(Dataset entries)
________

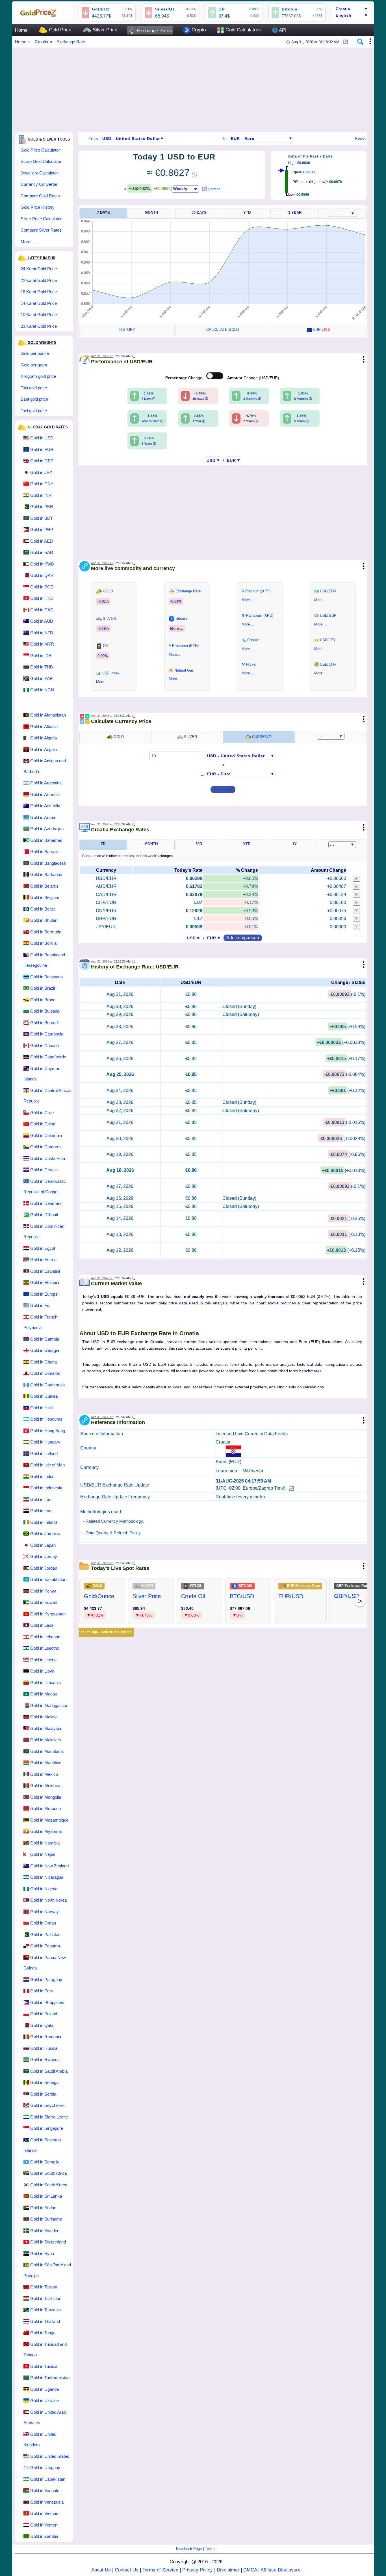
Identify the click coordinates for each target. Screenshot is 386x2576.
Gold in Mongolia (45, 1797)
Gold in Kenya (43, 1591)
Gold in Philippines (47, 2002)
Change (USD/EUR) (253, 378)
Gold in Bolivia (43, 943)
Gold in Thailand (45, 2321)
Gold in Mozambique (49, 1820)
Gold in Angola (43, 749)
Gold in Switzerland (48, 2242)
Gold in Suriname (46, 2219)
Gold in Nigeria (43, 1888)
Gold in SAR (41, 552)
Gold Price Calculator (40, 150)
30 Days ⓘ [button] (200, 398)
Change (184, 378)
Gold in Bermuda (45, 931)
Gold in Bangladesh (48, 863)
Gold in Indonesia (46, 1487)
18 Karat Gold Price (39, 291)
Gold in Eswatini (45, 1271)
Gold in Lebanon (45, 1636)
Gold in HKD (41, 598)
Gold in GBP (41, 460)
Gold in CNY (41, 483)
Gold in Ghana (43, 1362)
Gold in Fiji (39, 1305)
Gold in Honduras (46, 1419)
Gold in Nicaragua (46, 1877)
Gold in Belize (43, 909)
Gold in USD (41, 437)
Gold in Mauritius (45, 1762)
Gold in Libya (42, 1671)
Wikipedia (253, 1470)
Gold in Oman (43, 1923)
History (127, 329)
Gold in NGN (42, 689)
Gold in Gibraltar (45, 1373)
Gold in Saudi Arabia (49, 2071)
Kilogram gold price (38, 376)
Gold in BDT (41, 518)
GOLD (118, 737)
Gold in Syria (42, 2253)
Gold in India (41, 1476)
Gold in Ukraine (44, 2400)
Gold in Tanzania (45, 2309)
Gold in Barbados (46, 874)
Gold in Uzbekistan (47, 2479)
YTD (247, 212)
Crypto (198, 30)
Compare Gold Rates (40, 195)
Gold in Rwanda (45, 2059)
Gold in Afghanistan (48, 715)
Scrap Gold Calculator (41, 161)
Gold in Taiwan (43, 2286)
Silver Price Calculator (41, 218)
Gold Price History (38, 207)
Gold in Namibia (45, 1843)
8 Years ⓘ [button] (149, 443)
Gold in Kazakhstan (48, 1579)
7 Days (103, 212)
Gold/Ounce (99, 1596)
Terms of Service (160, 2570)
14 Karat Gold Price (39, 303)
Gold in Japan (43, 1545)
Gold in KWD (42, 564)
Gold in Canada (44, 1045)
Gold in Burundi (44, 1022)
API (279, 30)
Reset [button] (360, 138)
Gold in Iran (40, 1499)
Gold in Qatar (42, 2025)
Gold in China (42, 1123)
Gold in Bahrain (44, 851)
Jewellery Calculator (39, 173)
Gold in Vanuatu (44, 2490)
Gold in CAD (41, 609)
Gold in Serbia (43, 2094)
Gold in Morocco (45, 1808)
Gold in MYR (42, 644)
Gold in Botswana (46, 976)
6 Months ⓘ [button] (303, 398)
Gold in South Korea (48, 2184)
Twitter (210, 2549)
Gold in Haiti (41, 1407)
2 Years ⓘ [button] (250, 421)
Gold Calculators (242, 30)
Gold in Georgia (44, 1350)
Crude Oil (193, 1596)
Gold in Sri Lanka (46, 2196)
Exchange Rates (154, 30)
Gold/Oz (100, 9)
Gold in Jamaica (45, 1533)
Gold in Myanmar (46, 1831)
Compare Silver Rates (41, 230)
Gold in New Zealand (49, 1865)
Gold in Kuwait (43, 1602)
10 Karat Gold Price (39, 314)
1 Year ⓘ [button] (198, 421)
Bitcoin (290, 9)
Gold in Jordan (43, 1568)
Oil (221, 9)
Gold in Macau (43, 1694)
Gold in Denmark (46, 1203)
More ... (28, 241)
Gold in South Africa (48, 2173)
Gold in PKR (41, 506)
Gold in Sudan (43, 2207)
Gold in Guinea (44, 1396)
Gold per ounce (35, 353)
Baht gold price (34, 399)
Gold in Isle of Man (47, 1464)
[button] (345, 40)
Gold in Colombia (46, 1135)
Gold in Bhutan (43, 920)
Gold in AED (41, 541)
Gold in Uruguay (45, 2467)
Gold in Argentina (46, 782)
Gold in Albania (44, 726)
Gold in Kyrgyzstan (48, 1613)
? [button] (194, 174)
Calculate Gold (222, 329)
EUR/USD (290, 1596)
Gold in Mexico (44, 1774)
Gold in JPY (41, 472)
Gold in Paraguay (46, 1979)
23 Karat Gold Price (39, 326)
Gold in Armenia (45, 794)
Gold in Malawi (43, 1716)
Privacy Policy (197, 2570)
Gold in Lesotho (44, 1648)
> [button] (360, 1601)
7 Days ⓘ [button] (148, 398)
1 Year (295, 212)
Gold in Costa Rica (47, 1158)
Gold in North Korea (48, 1900)
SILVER (190, 737)
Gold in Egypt (42, 1248)
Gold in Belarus (44, 886)
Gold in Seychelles (47, 2105)
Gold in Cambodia (46, 1034)
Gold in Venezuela (47, 2502)
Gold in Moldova (45, 1785)
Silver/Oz (165, 9)
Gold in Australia (45, 805)
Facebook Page (189, 2549)
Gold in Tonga (42, 2332)
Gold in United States (49, 2456)
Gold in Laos (41, 1625)
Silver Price (104, 30)
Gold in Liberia (43, 1659)
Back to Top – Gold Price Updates (105, 1632)
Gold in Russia (43, 2048)
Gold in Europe (44, 1294)
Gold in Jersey (43, 1556)
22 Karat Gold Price (39, 280)
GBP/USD (346, 1596)
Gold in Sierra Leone (49, 2117)
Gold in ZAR (41, 678)
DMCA (250, 2570)
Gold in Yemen (43, 2525)
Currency (261, 737)
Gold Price (59, 30)
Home (21, 30)
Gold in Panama (45, 1945)
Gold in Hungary (45, 1442)
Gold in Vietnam (45, 2513)
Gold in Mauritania (47, 1751)
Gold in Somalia (44, 2161)
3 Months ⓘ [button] (252, 398)
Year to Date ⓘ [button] (152, 421)
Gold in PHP (41, 529)
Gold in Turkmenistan (50, 2377)
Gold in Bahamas (46, 840)
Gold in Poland (43, 2013)
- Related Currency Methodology (113, 1521)
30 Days (199, 212)
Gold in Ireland (43, 1522)
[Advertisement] (184, 87)
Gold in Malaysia (45, 1728)
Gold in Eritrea (43, 1259)
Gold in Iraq (40, 1510)
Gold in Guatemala (47, 1384)
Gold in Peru (41, 1990)
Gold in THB (41, 667)
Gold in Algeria (43, 737)
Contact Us (126, 2570)
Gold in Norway (44, 1911)
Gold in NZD (41, 632)
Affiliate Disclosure (280, 2570)
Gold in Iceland (44, 1453)
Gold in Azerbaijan (47, 828)
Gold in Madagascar (49, 1705)
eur (321, 329)
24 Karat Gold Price (39, 268)
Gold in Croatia (44, 1169)
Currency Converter (39, 184)
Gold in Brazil (42, 988)
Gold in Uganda (44, 2389)
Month (151, 212)
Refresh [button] (213, 189)
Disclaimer (228, 2570)
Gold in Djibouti (44, 1214)
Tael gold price (34, 410)
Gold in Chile (42, 1112)
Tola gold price (34, 387)
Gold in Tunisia (43, 2366)
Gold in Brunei (43, 999)
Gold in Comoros (46, 1146)
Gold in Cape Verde (48, 1056)
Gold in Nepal (42, 1854)
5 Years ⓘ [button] (301, 421)
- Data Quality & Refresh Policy (112, 1532)
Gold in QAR (42, 575)
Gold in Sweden (44, 2230)
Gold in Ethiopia (44, 1282)
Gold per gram (34, 365)
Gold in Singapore (46, 2128)
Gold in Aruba (42, 817)
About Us (101, 2570)
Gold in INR (41, 495)
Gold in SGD (42, 586)
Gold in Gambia (44, 1339)
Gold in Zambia (44, 2536)
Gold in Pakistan (45, 1934)
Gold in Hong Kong (47, 1430)
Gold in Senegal (44, 2082)
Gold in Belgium (44, 897)
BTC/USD (242, 1596)
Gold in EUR (41, 449)
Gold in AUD (41, 621)
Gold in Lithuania (45, 1682)
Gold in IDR (41, 655)
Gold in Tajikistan (45, 2298)
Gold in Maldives (45, 1739)
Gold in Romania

________

Task directions
Collect from the data above every line that includes "Rates".

The answer
Compare Gold Rates (40, 195)
Exchange Rates (154, 30)
Compare Silver Rates (41, 230)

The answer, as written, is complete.